## [EXTRACTED TEXT]
91.421—Dilute gaseous exhaust sampling and analytical system description.

(a) General. The exhaust gas sampling system described in this section is designed to measure the true mass emissions of engine exhaust. This system utilizes the Constant volume Sampling (CVS) concept (described in § 91.420) of measuring mass emissions of HC, NOX. CO, and CO2. Grab sampling for individual modes is an acceptable method of dilute testing for all constituents, HC, NOX. CO, and CO2. Continuous dilute sampling is not required for any of the exhaust constituents, but is allowable for all. Heated sampling is not required for any of the constituents, but is allowable for HC and NOX. The mass of gaseous emissions is determined from the sample concentration and total flow over the test period. As an option, the measurement of total fuel mass consumed over a cycle may be substituted for the exhaust measurement of CO2. General requirements are as follows:
(1) This sampling system requires the use of a Positive Displacement Pump—Constant Volume Sampler (PDP-CVS) system with a heat exchanger, or a Critical Flow Venturi—Constant Volume Sampler (CFV-CVS) system with CVS sample probes and/or a heat exchanger or electronic flow compensation. Figure 2 in appendix B of this subpart is a schematic drawing of the PDP-CVS system. Figure 3 in appendix B of this subpart is a schematic drawing of the CFV-CVS system.
(2) The HC analytical system requires:
(i) Grab sampling (see § 91.420, and Figure 2 or Figure 3 in appendix B of this subpart) and analytical capabilities (see § 91.423, and Figure 4 in appendix B of this subpart), or
(ii) Continuously integrated measurement of diluted HC meeting the minimum requirements and technical specifications contained in paragraph (b)(2) of this section.
(iii) The dilute HC analytical system for marine spark-ignition engines does not require a heated flame ionization detector (HFID).
(iv) If used, the HFID sample must be taken directly from the diluted exhaust stream through a heated probe and integrated continuously over the test cycle.

## [GIVEN EXERCISE 1]
From the exhaust sampling regulation, extract the passage starting at "(2) The HC analytical" and ending at "ionization detector (HFID).", word for word.

## [STORED DATA]
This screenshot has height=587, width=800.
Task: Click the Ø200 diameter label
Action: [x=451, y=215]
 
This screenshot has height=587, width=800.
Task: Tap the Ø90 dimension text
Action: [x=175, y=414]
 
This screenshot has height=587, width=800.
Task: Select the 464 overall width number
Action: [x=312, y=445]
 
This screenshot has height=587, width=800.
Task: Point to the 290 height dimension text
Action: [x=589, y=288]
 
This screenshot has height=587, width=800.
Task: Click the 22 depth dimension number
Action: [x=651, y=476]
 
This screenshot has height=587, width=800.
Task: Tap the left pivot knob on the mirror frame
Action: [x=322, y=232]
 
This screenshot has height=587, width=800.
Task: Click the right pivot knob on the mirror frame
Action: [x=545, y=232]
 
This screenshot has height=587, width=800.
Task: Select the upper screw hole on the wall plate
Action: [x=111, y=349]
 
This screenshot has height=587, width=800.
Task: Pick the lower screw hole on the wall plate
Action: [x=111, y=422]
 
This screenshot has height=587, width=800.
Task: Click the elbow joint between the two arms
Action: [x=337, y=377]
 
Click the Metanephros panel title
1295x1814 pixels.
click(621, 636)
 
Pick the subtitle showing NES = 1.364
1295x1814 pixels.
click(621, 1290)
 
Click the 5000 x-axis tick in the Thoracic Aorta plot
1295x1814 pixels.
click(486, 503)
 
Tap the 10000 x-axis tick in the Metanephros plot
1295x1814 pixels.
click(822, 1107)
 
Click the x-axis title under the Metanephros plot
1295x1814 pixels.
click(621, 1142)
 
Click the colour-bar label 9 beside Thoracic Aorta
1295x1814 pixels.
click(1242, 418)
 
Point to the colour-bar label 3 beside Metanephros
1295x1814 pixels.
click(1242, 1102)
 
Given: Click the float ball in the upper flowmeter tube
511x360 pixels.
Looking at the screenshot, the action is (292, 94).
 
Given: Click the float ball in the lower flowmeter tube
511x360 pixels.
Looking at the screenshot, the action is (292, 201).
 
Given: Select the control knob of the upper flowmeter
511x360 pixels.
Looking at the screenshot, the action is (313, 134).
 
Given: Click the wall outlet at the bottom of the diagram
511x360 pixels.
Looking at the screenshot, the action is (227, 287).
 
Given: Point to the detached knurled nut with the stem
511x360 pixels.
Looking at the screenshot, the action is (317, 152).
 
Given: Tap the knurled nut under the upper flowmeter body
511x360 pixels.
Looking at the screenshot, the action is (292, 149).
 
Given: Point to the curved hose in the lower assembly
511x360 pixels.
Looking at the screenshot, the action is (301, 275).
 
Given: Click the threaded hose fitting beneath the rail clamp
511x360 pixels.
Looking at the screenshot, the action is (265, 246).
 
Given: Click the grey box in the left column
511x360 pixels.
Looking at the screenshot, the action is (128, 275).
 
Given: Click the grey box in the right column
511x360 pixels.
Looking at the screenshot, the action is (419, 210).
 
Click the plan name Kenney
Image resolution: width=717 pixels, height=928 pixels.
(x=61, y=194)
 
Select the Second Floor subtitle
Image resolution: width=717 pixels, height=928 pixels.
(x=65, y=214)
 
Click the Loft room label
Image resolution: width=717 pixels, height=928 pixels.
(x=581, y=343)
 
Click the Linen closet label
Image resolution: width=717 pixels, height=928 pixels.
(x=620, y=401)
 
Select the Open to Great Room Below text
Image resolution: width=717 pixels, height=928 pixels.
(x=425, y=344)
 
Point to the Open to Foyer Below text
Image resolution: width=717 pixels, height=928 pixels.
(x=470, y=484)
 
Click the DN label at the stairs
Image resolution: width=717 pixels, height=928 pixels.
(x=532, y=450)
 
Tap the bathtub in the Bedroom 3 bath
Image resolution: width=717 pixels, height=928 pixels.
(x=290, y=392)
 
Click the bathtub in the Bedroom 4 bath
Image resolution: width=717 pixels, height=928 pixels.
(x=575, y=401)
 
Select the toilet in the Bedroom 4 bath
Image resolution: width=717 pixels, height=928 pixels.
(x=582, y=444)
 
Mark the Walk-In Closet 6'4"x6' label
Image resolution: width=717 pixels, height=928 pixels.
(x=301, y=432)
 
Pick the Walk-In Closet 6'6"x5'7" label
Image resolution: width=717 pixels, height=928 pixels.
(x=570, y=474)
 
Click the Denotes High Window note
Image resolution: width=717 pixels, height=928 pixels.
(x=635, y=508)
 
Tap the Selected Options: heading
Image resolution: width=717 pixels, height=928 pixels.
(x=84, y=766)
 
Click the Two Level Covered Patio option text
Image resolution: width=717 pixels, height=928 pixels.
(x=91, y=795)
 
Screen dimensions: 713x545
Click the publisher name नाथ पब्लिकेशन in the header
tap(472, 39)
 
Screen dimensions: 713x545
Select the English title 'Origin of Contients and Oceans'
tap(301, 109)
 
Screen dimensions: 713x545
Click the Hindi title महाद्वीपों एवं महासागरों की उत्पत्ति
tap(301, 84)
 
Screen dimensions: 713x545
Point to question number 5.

## [GIVEN EXERCISE 2]
Copy the lines of the listing verbatim, starting at its first line and ending at the line containing "Action: [x=545, y=232]", including both of those lines.

## [FULL ANSWER 1]
(2) The HC analytical system requires:
(i) Grab sampling (see § 91.420, and Figure 2 or Figure 3 in appendix B of this subpart) and analytical capabilities (see § 91.423, and Figure 4 in appendix B of this subpart), or
(ii) Continuously integrated measurement of diluted HC meeting the minimum requirements and technical specifications contained in paragraph (b)(2) of this section.
(iii) The dilute HC analytical system for marine spark-ignition engines does not require a heated flame ionization detector (HFID).

## [FULL ANSWER 2]
This screenshot has height=587, width=800.
Task: Click the Ø200 diameter label
Action: [x=451, y=215]
 
This screenshot has height=587, width=800.
Task: Tap the Ø90 dimension text
Action: [x=175, y=414]
 
This screenshot has height=587, width=800.
Task: Select the 464 overall width number
Action: [x=312, y=445]
 
This screenshot has height=587, width=800.
Task: Point to the 290 height dimension text
Action: [x=589, y=288]
 
This screenshot has height=587, width=800.
Task: Click the 22 depth dimension number
Action: [x=651, y=476]
 
This screenshot has height=587, width=800.
Task: Tap the left pivot knob on the mirror frame
Action: [x=322, y=232]
 
This screenshot has height=587, width=800.
Task: Click the right pivot knob on the mirror frame
Action: [x=545, y=232]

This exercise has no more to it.